Exercise brief:
Could you return every record below exactly as it is written?

Records supplied:
────

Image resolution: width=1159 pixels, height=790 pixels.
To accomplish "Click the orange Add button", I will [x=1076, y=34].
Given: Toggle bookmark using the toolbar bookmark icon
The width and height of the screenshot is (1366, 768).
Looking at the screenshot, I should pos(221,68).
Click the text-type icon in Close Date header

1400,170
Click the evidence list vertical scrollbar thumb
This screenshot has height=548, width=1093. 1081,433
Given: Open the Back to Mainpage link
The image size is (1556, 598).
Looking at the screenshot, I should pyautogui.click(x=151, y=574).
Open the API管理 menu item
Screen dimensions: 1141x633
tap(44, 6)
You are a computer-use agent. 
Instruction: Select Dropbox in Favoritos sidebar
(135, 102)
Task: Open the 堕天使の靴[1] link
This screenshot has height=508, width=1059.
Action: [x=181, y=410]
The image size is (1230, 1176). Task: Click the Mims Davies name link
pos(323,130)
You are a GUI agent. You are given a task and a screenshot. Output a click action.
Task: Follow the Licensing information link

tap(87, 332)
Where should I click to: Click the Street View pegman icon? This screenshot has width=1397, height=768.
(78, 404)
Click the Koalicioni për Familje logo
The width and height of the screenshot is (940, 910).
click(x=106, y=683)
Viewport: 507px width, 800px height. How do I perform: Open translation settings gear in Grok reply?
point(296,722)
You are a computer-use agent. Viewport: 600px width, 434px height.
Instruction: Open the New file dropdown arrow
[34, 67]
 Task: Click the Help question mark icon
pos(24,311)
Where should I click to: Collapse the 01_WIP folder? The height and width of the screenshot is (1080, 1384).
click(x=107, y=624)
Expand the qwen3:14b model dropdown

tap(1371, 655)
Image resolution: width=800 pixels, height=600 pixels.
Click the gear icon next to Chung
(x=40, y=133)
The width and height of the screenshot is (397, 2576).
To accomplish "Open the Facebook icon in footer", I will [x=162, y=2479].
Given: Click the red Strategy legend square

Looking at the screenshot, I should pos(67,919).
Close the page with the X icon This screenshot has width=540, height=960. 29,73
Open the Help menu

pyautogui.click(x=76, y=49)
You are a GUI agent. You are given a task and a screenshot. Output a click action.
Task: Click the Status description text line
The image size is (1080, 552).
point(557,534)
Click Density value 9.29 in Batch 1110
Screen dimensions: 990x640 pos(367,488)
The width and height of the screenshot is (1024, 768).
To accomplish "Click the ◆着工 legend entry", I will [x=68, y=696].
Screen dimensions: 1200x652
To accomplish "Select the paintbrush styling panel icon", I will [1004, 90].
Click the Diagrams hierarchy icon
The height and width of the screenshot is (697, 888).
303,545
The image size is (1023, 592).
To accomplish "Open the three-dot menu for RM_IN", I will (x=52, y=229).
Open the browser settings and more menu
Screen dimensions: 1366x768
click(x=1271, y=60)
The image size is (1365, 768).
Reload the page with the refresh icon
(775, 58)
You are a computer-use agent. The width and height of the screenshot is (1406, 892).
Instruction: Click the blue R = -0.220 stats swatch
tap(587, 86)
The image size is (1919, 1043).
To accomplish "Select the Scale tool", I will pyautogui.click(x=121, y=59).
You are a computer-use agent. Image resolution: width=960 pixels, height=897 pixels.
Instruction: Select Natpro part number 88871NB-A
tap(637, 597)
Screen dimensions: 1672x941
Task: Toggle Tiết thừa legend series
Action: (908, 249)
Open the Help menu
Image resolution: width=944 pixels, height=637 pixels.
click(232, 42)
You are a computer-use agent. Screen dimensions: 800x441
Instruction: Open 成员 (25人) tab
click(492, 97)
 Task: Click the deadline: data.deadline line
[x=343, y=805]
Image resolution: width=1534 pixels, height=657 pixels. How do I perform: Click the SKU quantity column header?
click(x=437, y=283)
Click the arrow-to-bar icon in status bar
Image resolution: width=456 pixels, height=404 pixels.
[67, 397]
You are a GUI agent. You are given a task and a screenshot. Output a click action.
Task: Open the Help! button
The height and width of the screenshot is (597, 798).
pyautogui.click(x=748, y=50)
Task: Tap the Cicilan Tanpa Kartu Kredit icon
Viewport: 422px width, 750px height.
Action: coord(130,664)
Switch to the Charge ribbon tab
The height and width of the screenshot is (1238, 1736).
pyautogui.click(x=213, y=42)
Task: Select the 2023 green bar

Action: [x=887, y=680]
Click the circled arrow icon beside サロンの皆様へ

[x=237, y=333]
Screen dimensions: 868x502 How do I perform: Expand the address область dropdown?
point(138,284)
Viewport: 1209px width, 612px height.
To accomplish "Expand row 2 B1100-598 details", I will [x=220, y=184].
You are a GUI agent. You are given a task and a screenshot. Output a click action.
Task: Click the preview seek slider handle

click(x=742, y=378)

────

Answer space:
Image resolution: width=1159 pixels, height=790 pixels.
To accomplish "Click the orange Add button", I will [x=1076, y=34].
Given: Toggle bookmark using the toolbar bookmark icon
The width and height of the screenshot is (1366, 768).
Looking at the screenshot, I should pos(221,68).
Click the text-type icon in Close Date header

1400,170
Click the evidence list vertical scrollbar thumb
This screenshot has height=548, width=1093. 1081,433
Given: Open the Back to Mainpage link
The image size is (1556, 598).
Looking at the screenshot, I should pyautogui.click(x=151, y=574).
Open the API管理 menu item
Screen dimensions: 1141x633
tap(44, 6)
You are a computer-use agent. 
Instruction: Select Dropbox in Favoritos sidebar
(135, 102)
Task: Open the 堕天使の靴[1] link
This screenshot has height=508, width=1059.
Action: [x=181, y=410]
The image size is (1230, 1176). Task: Click the Mims Davies name link
pos(323,130)
You are a GUI agent. You are given a task and a screenshot. Output a click action.
Task: Follow the Licensing information link

tap(87, 332)
Where should I click to: Click the Street View pegman icon? This screenshot has width=1397, height=768.
(78, 404)
Click the Koalicioni për Familje logo
The width and height of the screenshot is (940, 910).
click(x=106, y=683)
Viewport: 507px width, 800px height. How do I perform: Open translation settings gear in Grok reply?
point(296,722)
You are a computer-use agent. Viewport: 600px width, 434px height.
Instruction: Open the New file dropdown arrow
[34, 67]
 Task: Click the Help question mark icon
pos(24,311)
Where should I click to: Collapse the 01_WIP folder? The height and width of the screenshot is (1080, 1384).
click(x=107, y=624)
Expand the qwen3:14b model dropdown

tap(1371, 655)
Image resolution: width=800 pixels, height=600 pixels.
Click the gear icon next to Chung
(x=40, y=133)
The width and height of the screenshot is (397, 2576).
To accomplish "Open the Facebook icon in footer", I will [x=162, y=2479].
Given: Click the red Strategy legend square

Looking at the screenshot, I should pos(67,919).
Close the page with the X icon This screenshot has width=540, height=960. 29,73
Open the Help menu

pyautogui.click(x=76, y=49)
You are a GUI agent. You are given a task and a screenshot. Output a click action.
Task: Click the Status description text line
The image size is (1080, 552).
point(557,534)
Click Density value 9.29 in Batch 1110
Screen dimensions: 990x640 pos(367,488)
The width and height of the screenshot is (1024, 768).
To accomplish "Click the ◆着工 legend entry", I will [x=68, y=696].
Screen dimensions: 1200x652
To accomplish "Select the paintbrush styling panel icon", I will [1004, 90].
Click the Diagrams hierarchy icon
The height and width of the screenshot is (697, 888).
303,545
The image size is (1023, 592).
To accomplish "Open the three-dot menu for RM_IN", I will (x=52, y=229).
Open the browser settings and more menu
Screen dimensions: 1366x768
click(x=1271, y=60)
The image size is (1365, 768).
Reload the page with the refresh icon
(775, 58)
You are a computer-use agent. The width and height of the screenshot is (1406, 892).
Instruction: Click the blue R = -0.220 stats swatch
tap(587, 86)
The image size is (1919, 1043).
To accomplish "Select the Scale tool", I will pyautogui.click(x=121, y=59).
You are a computer-use agent. Image resolution: width=960 pixels, height=897 pixels.
Instruction: Select Natpro part number 88871NB-A
tap(637, 597)
Screen dimensions: 1672x941
Task: Toggle Tiết thừa legend series
Action: (908, 249)
Open the Help menu
Image resolution: width=944 pixels, height=637 pixels.
click(232, 42)
You are a computer-use agent. Screen dimensions: 800x441
Instruction: Open 成员 (25人) tab
click(492, 97)
 Task: Click the deadline: data.deadline line
[x=343, y=805]
Image resolution: width=1534 pixels, height=657 pixels. How do I perform: Click the SKU quantity column header?
click(x=437, y=283)
Click the arrow-to-bar icon in status bar
Image resolution: width=456 pixels, height=404 pixels.
[67, 397]
You are a GUI agent. You are given a task and a screenshot. Output a click action.
Task: Open the Help! button
The height and width of the screenshot is (597, 798).
pyautogui.click(x=748, y=50)
Task: Tap the Cicilan Tanpa Kartu Kredit icon
Viewport: 422px width, 750px height.
Action: coord(130,664)
Switch to the Charge ribbon tab
The height and width of the screenshot is (1238, 1736).
pyautogui.click(x=213, y=42)
Task: Select the 2023 green bar

Action: [x=887, y=680]
Click the circled arrow icon beside サロンの皆様へ

[x=237, y=333]
Screen dimensions: 868x502 How do I perform: Expand the address область dropdown?
point(138,284)
Viewport: 1209px width, 612px height.
To accomplish "Expand row 2 B1100-598 details", I will [x=220, y=184].
You are a GUI agent. You are given a task and a screenshot. Output a click action.
Task: Click the preview seek slider handle

click(x=742, y=378)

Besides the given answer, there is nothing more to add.